71. I take the opportunity to note that, though public authorities, perhaps in a majority of cases, are required to carry out adequate and thorough searches in order to identify information relevant to a request, I am of the view, in certain instances, that it is reasonable to rely on the knowledge of officers of a public authority, especially when they are specialists in a particular field or are denominated senior subject-matter experts, as in this case, if they consider that information relating to a request or an element of a request does not exist. In these circumstances the carrying out of searches would be a redundant exercise and would not be a good use of public resources. This is because if such specialists or senior subject-matter experts, who have intimate knowledge of the field in which they work on a daily basis, as appears to be the case in this instance, affirm that no information of the type requested exists, then to require a public authority in such circumstances to conduct a needless search would be tantamount to requiring it to direct resources to a meaningless and futile task. The search undertaken by Coillte in this case was by way of consulting with the experts in the field who would know through intimate knowledge of the subject of the request that no relevant information exists. In my view, it is not unreasonable for Coillte to expect this knowledge to be held by such experts. I acknowledge that this situation may arise rarely, but nevertheless I find in this case that it does.
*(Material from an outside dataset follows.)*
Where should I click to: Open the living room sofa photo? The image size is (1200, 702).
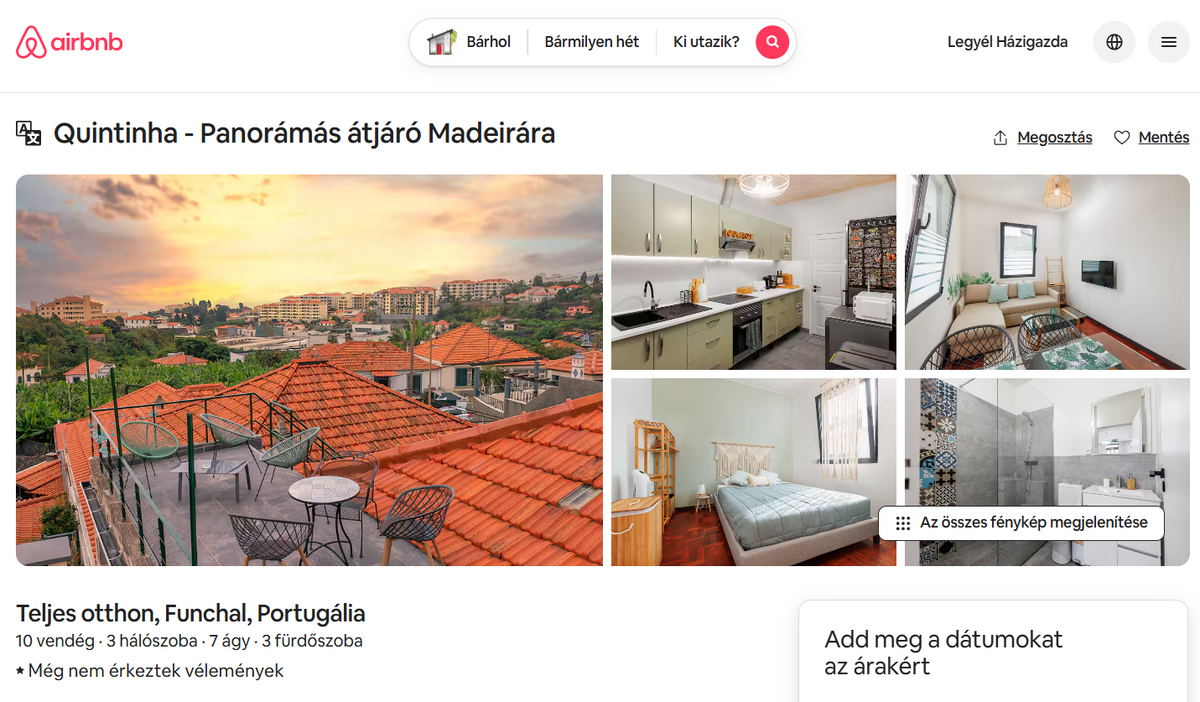(x=1047, y=272)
72. All the above considered, I am satisfied that Coillte carried out all searches for information requested at part c) of the request that could be reasonably expected and have thus complied with, and is rightfully entitled to rely on article 7(5) of the AIE regulations to refuse this part of the request on the basis that no information is held by, or for it that falls within its scope.
73. Having carried out a review under article 12(5) of the AIE Regulations, I affirm Coillte’s decision to charge a fee in line with its schedule of fees under article 15(1) and to refuse part c) of the request under article 7(5) of the AIE Regulations. I note that Coillte has confirmed that should the appellant now provide Coillte with a copy of his medical card, the fee charged will be reduced appropriately. Coillte and the appellant should liaise directly on the matter of the appellant proceeding with parts a) and b) of the request.
74. A party to the appeal or any other person affected by this decision may appeal to the High Court on a point of law from the decision. Such an appeal must be initiated not later than two months after notice of the decision was given to the person bringing the appeal.